Exercise description -
Give the listing below, from the line containing "The image size is (700, 494)." down through the line containing "pos(472,111)", as a Markdown table with the columns No. and Text. Include both end lines and omit any blank lines.

Records shown -
════

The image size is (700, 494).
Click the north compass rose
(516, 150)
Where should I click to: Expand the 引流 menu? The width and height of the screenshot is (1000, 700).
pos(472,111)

════

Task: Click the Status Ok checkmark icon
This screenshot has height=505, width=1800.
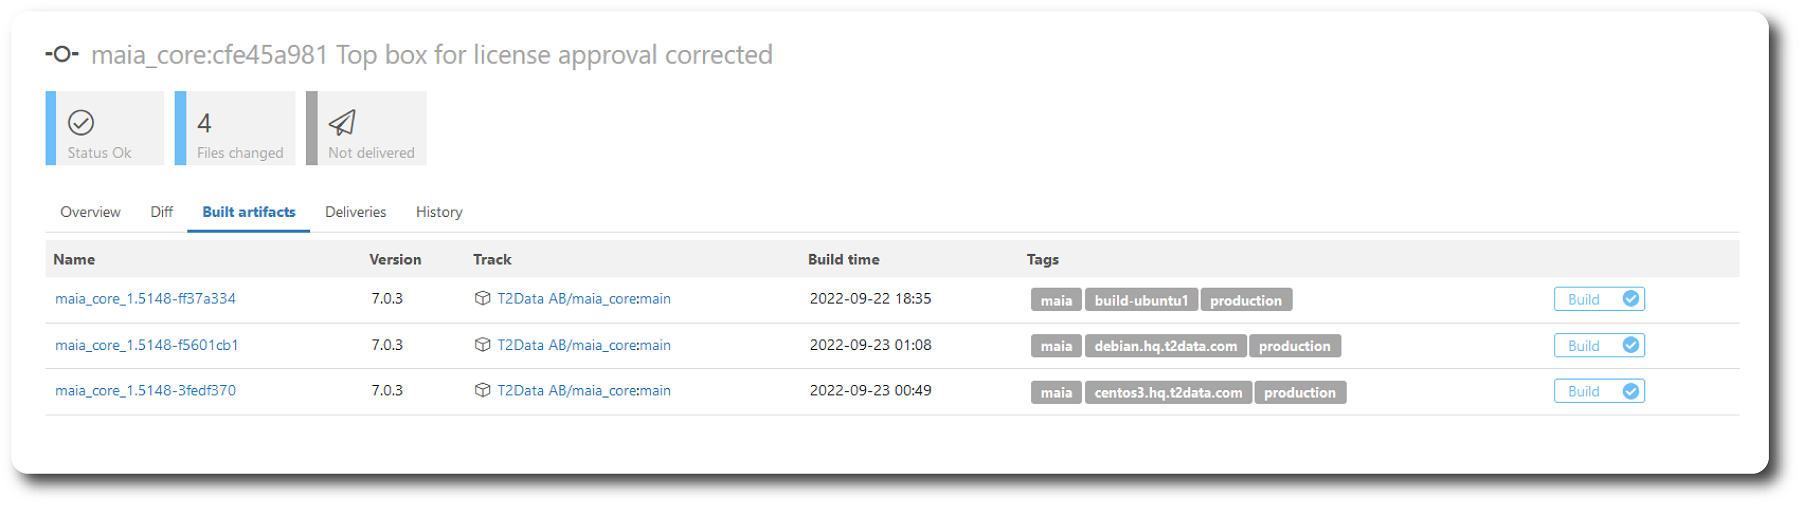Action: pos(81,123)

════

Expected answer -
| No. | Text |
|---|---|
| 1 | The image size is (700, 494). |
| 2 | Click the north compass rose |
| 3 | (516, 150) |
| 4 | Where should I click to: Expand the 引流 menu? The width and height of the screenshot is (1000, 700). |
| 5 | pos(472,111) |